There were many trips out of Lima. One of these was to the mountain town of Huancayo, the main reason for this trip being that I love trains (still a schoolboy at heart, you see) and the Lima-Huancayo mountain railroad is famous. At one point the train stopped next to a big tourist-type signboard and the conductor explained over the loudspeakers that this marked the highest point reached by any railroad in South America (it may have been in the world) and we had ten minutes in which to clamber out and take our photos next to the signboard.

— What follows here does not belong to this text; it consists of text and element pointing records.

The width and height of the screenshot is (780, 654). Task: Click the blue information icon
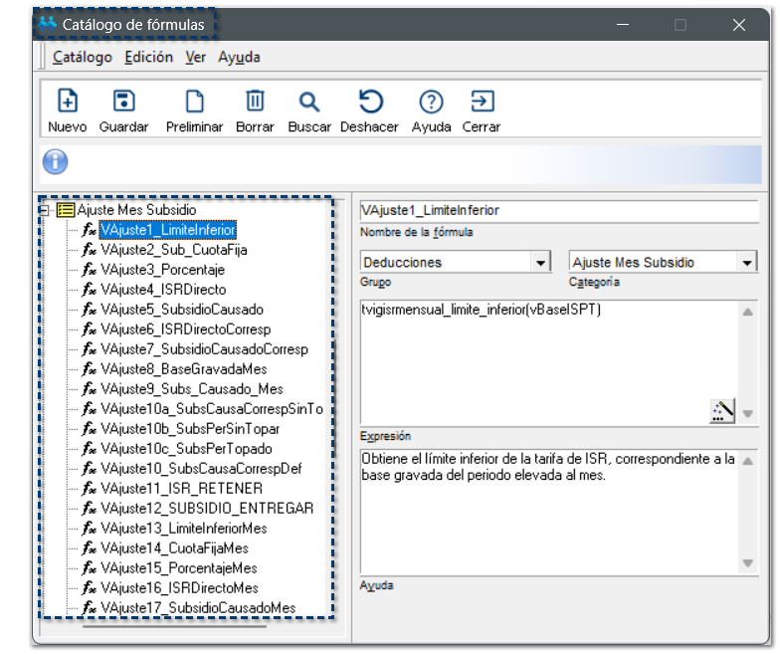click(x=56, y=161)
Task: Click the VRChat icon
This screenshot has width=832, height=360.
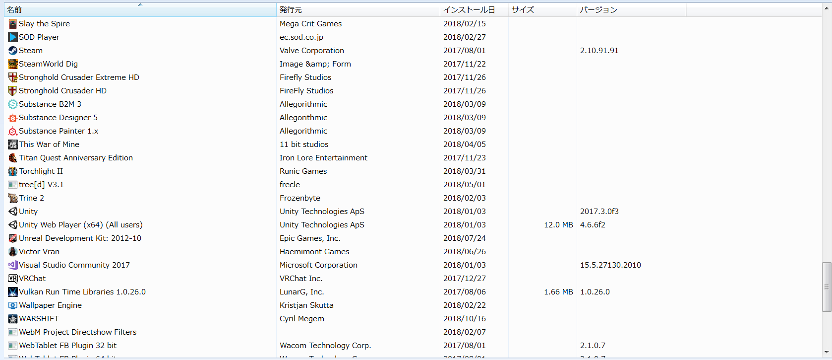Action: click(x=13, y=279)
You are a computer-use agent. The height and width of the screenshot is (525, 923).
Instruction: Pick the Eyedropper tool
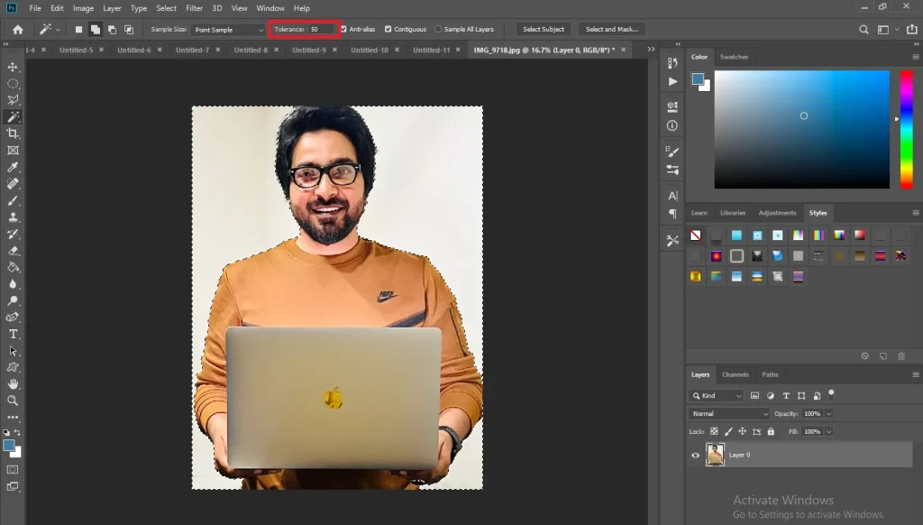pos(14,167)
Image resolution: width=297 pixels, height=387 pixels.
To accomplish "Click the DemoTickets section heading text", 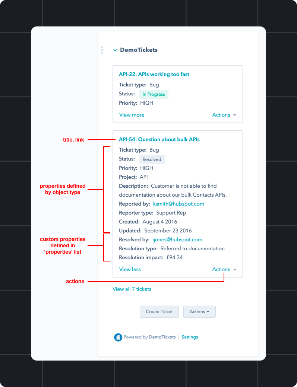I will [x=139, y=50].
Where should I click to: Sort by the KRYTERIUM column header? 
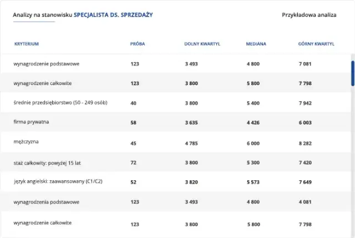[27, 43]
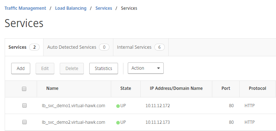Click the Action dropdown arrow
The width and height of the screenshot is (276, 131).
point(158,68)
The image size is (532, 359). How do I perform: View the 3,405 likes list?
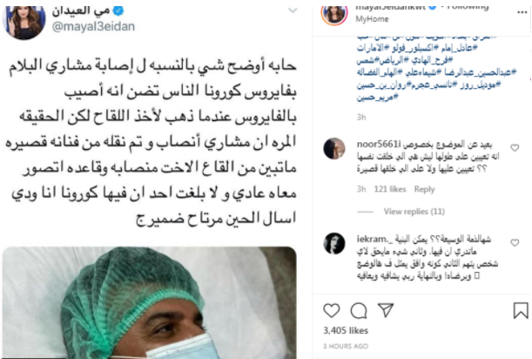346,330
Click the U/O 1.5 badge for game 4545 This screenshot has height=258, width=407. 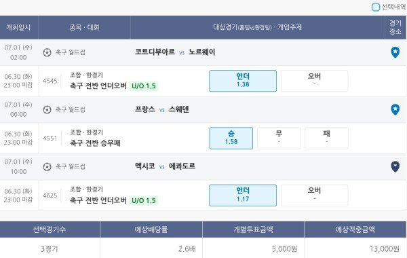coord(144,86)
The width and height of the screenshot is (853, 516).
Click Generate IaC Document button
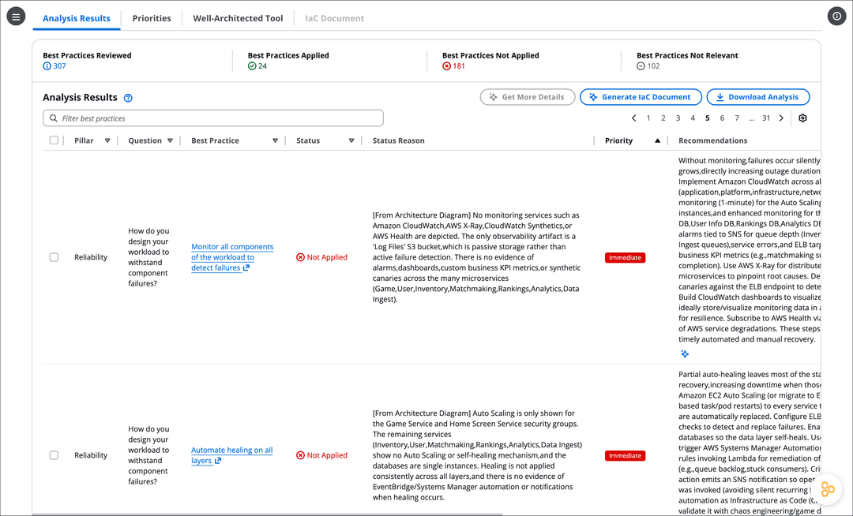641,97
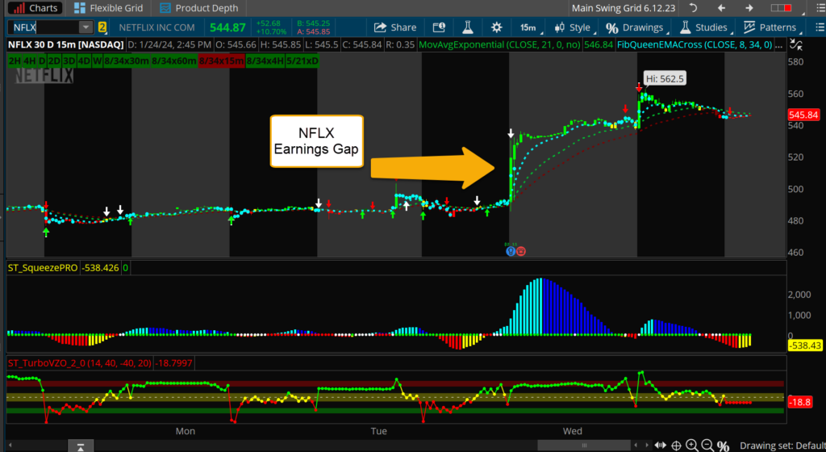Click the zoom in magnifier icon
The height and width of the screenshot is (452, 826).
(x=691, y=446)
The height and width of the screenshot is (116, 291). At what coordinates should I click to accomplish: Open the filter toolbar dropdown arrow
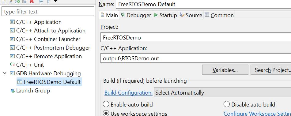click(x=55, y=1)
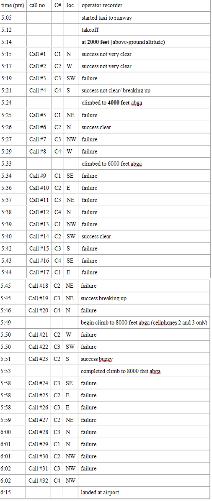This screenshot has height=501, width=212.
Task: Select the '6:15' time cell
Action: point(13,492)
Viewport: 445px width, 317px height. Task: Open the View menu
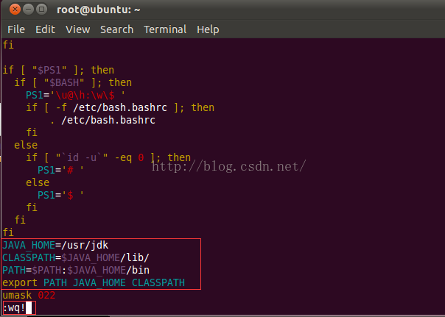pyautogui.click(x=77, y=29)

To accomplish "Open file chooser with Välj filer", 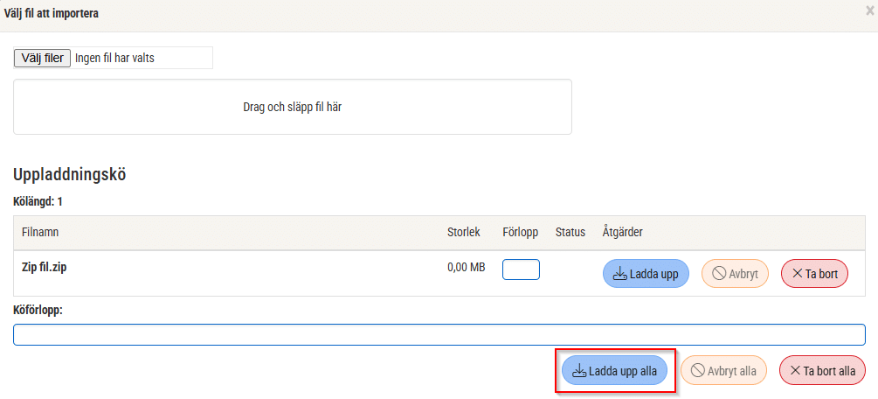I will click(x=43, y=58).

I didn’t bother, being sure the memory would suffice. We started off again and, contradicting the conductor, the train continued climbing before we entered a long tunnel. It turns out the highest point is actually inside the pitch-dark tunnel, but that’s no good for tourist photo opportunities.
A wonderful trip was to Machu Picchu, the most spectacular of the ancient Inca sites. This is reached by a narrow railroad from a town called Cuzco, formerly one of the Inca capitals. The railway station is right at the bottom below the towering mountain peaks (like huge salt cellars) on which Machu Picchu was built; buses and kombis take you up to the top. I’d booked into a small hotel at the summit and made friends there with the only other guests, a couple of young American women.
The great majority of visitors do a half-day trip, guided, to Machu Picchu and return to Cuzco after lunch. This meant that Debbie and Barbara and I had the afternoon to wander around the site by ourselves, marvelling at the extraordinary Inca ruins.
The next day the three of us decided we’d climb up a peak that towers over the site, to see the Temple of the Moon. A young Spanish-speaking Quechua guide took us there; I was useful as the only bilingual in the group. At a point Barbara, who was somewhat overweight, dropped out. Deb and I continued on what is the most physically demanding hike I’ve ever done in my life; at one point we had to scrabble upwards through a narrow tunnel cut through the rock.
Once we got to the top the view over the main site made it totally worthwhile. We all took our shirts off to wave at Barbara down below, and when we returned, shattered but happy, she treated us to a bottle of wine (Fanta for the lad).
The Inca had two capitals, Cuzco and Quito. The latter is now the capital of Ecuador and I took a trip there. Highlights were a dawn agricultural market with adorable piglets racing around, and a hike half-way up the extinct volcano Cotapaxi (much less strenuous than the Temple of the Moon hike at Machu Picchu). In Quito there is the fabulous museum of Inca gold objects (those people really knew a thing or two).
Also in one of the main squares the most belligerent mural I’ve ever seen. The source of the river Amazon used to be in Ecuador, but is now in Peru after a brief war fought over that territory. It’s worth a lot, as it has oil. The mural shows a clutch of rampaging Ecuadorian troops, with the slogan “Ecuador estaba, y sera una vez mas, un pais Amazonica”—“Ecuador used to be, and will again be, an Amazonian country.” The message to Peru was clear; watch out!
This leads me naturally enough to an account of my trips to the Peruvian Amazon region. I loved the place so much, I went there three times. The journey from Lima was by air (no main roads or railway line through the Andes to the forest). That reminds me to record that there are two airlines in Peru. The first is a private airline called Air Fawcett, named after its (American) founder. The second is the national airline, Aero Peru, nicknamed by my friends Aero Peor (Worse Airline), as it’s even more unreliable than its competitor.
On all three trips I stayed at the wonderful Sinchicuy Lodge, built on a tributary of the Amazon.
This meant, each way, an overnight stay in Iquitos, the administrative centre of the region. There I saw the Iron House, built by the Eiffel company, which I mentioned in an earlier column. I also saw the Amazon for the first time and was blown away by how wide it is. I’ve never seen the Nile or any of the great Asian rivers, but I have seen the Niger at its broadest point and the Amazon makes that look like a stream (well, no, but the Amazon is massive). Standing on the cliff that runs along the river in Iquitos you can just make out the trees on the other side.